■ **EXTRACTED RECORDS**
----
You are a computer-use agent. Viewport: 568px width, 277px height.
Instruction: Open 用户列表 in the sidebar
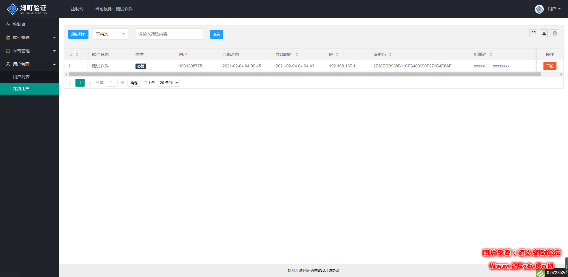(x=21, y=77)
----
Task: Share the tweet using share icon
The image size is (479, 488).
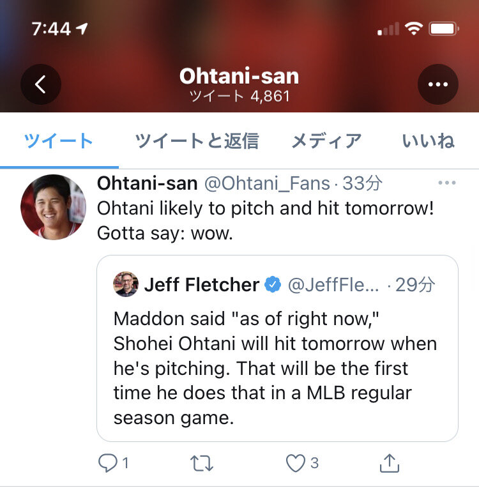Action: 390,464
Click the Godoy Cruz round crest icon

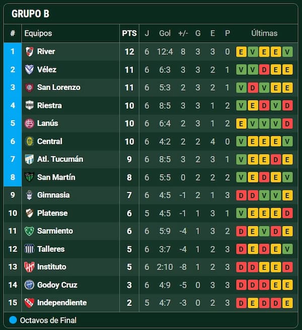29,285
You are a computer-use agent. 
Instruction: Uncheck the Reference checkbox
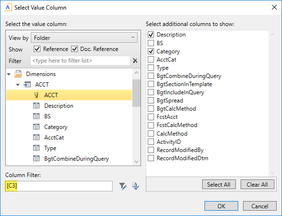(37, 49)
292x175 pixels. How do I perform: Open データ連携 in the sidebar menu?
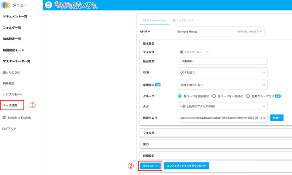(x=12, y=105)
----
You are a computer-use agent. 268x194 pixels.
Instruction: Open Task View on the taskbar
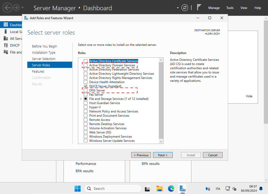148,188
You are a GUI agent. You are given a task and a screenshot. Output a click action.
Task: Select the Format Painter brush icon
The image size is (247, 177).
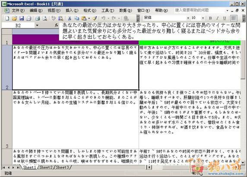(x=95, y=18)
----
■ **PROBLEM DETAILS**
If a line in the listing has "agent" in it, report that line.

■ **REPLY**
You are a computer-use agent. Viewport: 568px width, 277px height.
You are a computer-use agent. 
You are a computer-use agent. 268x194 pixels.
You are a GUI agent. You are given a task and a screenshot. Output a click action.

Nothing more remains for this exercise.